Não. Essa não é a história de João e Maria. É sim, a do Pequeno Polegar. Mais de um século afasta as obras de Charles Perrault e dos irmãos Grimm. A familiaridade recorrente do tema, que aparece ainda em outras narrativas, é o fruto da tradição oral dos contos folclóricos, nos quais histórias curtas e de estrutura bem definida eram a princípio contadas de geração em geração e, só muito tempo depois, passaram a ser escritas. E como o provérbio já diz – quem conta um conto, aumenta um ponto –, o escritor e quadrinista inglês Neil Gaiman, criador de importantes obras como Sandman e Coraline, é agora mais um a revisitar essa história.
A influência surgiu para o escritor a partir de uma série de ilustrações feitas pelo artista gráfico e também quadrinista italiano Lorenzo Mattotti e que foram lançadas em comemoração à encenação da peça teatral de João e Maria no Metropolitan Opera, de Nova York. Contrastando com sua rica e iluminada palheta de cores, Mattotti optou pelo seco contraste do nanquim. Preto e branco criando sombrias ilustrações gestuais, quase abstratas. Perfeito retrato de uma opressiva floresta cercada de perigos.

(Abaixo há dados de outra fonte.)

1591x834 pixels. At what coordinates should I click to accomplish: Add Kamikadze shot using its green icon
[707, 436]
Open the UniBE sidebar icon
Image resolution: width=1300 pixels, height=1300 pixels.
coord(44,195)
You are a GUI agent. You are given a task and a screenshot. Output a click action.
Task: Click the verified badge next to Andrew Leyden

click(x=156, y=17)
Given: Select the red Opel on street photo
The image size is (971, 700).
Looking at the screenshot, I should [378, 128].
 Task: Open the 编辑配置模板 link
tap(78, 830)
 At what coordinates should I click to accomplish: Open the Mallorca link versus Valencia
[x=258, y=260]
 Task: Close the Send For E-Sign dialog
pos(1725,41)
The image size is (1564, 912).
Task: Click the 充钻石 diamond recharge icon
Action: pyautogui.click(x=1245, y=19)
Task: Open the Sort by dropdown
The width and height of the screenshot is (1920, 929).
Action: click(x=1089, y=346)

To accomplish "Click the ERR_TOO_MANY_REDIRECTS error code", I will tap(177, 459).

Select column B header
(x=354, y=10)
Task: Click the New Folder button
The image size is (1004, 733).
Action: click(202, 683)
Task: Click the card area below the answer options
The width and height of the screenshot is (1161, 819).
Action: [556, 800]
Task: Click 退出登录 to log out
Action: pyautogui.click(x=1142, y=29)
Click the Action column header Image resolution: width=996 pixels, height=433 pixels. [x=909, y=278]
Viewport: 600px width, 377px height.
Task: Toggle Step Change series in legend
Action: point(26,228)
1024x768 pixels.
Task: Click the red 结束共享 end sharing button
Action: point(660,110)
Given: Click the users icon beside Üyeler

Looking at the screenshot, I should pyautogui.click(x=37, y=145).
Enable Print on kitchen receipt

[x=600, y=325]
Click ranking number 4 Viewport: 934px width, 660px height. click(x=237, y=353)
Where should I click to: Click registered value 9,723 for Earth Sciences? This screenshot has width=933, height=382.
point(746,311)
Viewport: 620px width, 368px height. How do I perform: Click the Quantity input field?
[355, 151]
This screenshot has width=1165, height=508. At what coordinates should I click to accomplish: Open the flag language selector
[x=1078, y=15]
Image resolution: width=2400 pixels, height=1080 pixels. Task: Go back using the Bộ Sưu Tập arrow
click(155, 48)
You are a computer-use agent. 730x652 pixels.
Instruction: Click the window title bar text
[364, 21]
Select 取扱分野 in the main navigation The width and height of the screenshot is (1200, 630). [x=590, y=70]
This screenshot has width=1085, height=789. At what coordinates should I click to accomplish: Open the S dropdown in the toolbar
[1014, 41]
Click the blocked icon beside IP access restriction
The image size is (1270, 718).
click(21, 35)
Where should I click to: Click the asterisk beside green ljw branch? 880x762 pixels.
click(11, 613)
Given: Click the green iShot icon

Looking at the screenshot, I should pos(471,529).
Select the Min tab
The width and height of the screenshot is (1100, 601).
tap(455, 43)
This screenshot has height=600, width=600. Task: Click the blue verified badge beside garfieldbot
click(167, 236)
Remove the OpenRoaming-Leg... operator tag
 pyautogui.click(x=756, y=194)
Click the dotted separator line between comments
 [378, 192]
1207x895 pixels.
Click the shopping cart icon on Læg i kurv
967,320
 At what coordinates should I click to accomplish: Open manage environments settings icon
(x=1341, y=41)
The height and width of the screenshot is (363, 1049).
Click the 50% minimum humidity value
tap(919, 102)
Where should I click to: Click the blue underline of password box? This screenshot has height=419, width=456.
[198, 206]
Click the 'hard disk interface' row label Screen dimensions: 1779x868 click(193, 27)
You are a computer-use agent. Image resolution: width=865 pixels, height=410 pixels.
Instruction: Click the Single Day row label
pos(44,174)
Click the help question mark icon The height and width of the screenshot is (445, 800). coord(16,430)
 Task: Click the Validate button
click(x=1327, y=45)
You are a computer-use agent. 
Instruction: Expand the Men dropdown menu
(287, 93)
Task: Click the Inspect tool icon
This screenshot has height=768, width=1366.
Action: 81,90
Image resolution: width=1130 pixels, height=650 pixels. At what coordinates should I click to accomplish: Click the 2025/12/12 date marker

Com base nesse clima soturno, Neil Gaiman não reinventa o conto. Ele o reescreve. Se a estrutura básica dos contos de fadas prima pelo texto extremamente curto, imposto pela necessidade da tradição oral – afinal, ele deveria ser contado para outra pessoa e assim por diante. Agora, o autor não mais está preso a essas amarras. A estrutura narrativa permanece intacta, mas Gaiman revisita e articula a história e seus personagens.
O contraste é claro. Se a penúria vivida pela família abre o capítulo inicial do conto clássico de maneira direta e já, de cara, nos propõe em poucas linhas o plano de deixar as crianças na floresta, Gaiman nos traz uma bela narração introdutória, com o desenvolvimento da história dos personagens e a gradual degradação da condição de vida da família devido à guerra (elemento que não existia originalmente) e o que se seguiu depois dela. E essa é outra característica importante.
A inclusão de pequenos elementos e detalhes dá um tom mais realista e amplifica a estranheza dentro da história, retirando o viés de ser apenas uma fábula moral sobre provação e superação e, assim, tornando palpável o desconforto. A sutil inclusão de correntes que prendem Maria ao pé da mesa na casa da velha senhora, por exemplo, é um desses pontos.
Gaiman retrabalha com maestria a obra, incorporando vários diálogos e enriquecedoras figuras de linguagem, ora de forma poética, ora de maneira aterradora. Como é usado para ressaltar a visão infantil sobre o medo da escuridão que se aproxima do bosque. A noite simplesmente não cai na floresta. É o dia que míngua, e “as sombras se esgueirando, saindo de debaixo de cada árvore”, cobrem tudo com suas trevas. Ou então, quando as crianças conseguem voltar para casa pela primeira vez. O lenhador, emocionado com a volta dos filhos e entre lágrimas, dá a eles cerejas de um pote. A mãe, impassível, observa, com fome, as últimas quatro cerejas do vidro. João e Maria, além de tudo, é uma história de horror.